Ahead of that album, the video for “The Heart Part 5” explores the question more explicitly, with Kendrick literally transforming into OJ Simpson, Will Smith, Kobe Bryant, Jussie Smollett and the now-truly-canceled Kanye West. He forces the viewer to consider the heritage of Black celebrity, its risks and travails, the pressure and scrutiny. Who does the media focus on, and when, and why, and to what end? Kendrick doesn’t offer any clear cut conclusions, even when he channels the spirit of Nipsey Hussle to console the late rapper’s family and friends. Life is too messy to pretend he has all the answers. The video’s impact and creativity earned it DX’s Music Video of the Year award.
“Cash In Cash Out” – Pharrell Williams f. Tyler, The Creator & 21 Savage
DIRECTED BY: FRANÇOIS ROUSSELET
“Cash In Cash Out” welds a breakneck verse by 21 Savage to a serpentine, trunk-rattling beat Pharrell Williams describes as a “blowtorch to the face” that sounds like “electrically-charged black clouds.” The music video carries that same intense, staggering energy, kinetic, tactile, visually overflowing. An endless army of 21 Savages flings money in the air; a legion of disembodied hands crawls across piano keys, as if Thing from The Addams Family just left Elliante iced out. Tyler, the Creator drifts around the set in a Hot Wheels car, clambers in and out of Louis Vuitton luggage on endless repeat as he stomps over the 808s.

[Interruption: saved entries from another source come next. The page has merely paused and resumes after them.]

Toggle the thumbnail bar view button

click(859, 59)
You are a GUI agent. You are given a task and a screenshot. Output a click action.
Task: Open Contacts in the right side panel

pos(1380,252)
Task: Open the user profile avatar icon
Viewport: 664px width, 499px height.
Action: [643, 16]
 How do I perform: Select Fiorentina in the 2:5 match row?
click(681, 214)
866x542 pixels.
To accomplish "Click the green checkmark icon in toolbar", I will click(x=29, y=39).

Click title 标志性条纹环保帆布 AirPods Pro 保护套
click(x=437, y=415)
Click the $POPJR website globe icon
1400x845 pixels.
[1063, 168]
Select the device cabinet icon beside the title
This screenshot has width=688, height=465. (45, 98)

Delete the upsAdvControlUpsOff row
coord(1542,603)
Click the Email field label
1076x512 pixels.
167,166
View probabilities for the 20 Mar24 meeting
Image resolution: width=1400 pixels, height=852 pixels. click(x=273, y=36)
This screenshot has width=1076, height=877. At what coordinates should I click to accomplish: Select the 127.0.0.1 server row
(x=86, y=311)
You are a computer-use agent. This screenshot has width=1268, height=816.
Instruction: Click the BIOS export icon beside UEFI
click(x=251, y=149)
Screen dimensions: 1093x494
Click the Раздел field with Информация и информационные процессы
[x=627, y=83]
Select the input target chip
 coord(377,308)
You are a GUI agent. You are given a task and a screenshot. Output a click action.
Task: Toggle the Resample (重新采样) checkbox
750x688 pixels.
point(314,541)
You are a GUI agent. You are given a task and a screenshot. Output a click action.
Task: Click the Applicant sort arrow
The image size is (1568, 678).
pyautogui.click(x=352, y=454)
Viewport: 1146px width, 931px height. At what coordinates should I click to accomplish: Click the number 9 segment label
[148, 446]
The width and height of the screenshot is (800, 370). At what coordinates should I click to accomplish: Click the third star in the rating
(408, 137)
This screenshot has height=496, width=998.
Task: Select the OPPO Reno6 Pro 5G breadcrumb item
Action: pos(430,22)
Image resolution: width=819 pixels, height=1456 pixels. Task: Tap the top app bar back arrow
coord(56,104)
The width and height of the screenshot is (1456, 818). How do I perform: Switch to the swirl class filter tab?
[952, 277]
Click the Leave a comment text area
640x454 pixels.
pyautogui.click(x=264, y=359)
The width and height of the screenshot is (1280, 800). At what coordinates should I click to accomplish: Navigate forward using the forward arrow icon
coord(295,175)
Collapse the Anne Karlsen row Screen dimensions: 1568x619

What appears at first glance to be an overstuffed stop-motion zoetrope is actually the culmination of more than a year of animation work by Electric Theatre Collective under the direction of François Rousselet over the course of the pandemic. Something so real you could touch it is generated out of nothing but imagination and a little technical alchemy. It takes time to manifest greatness.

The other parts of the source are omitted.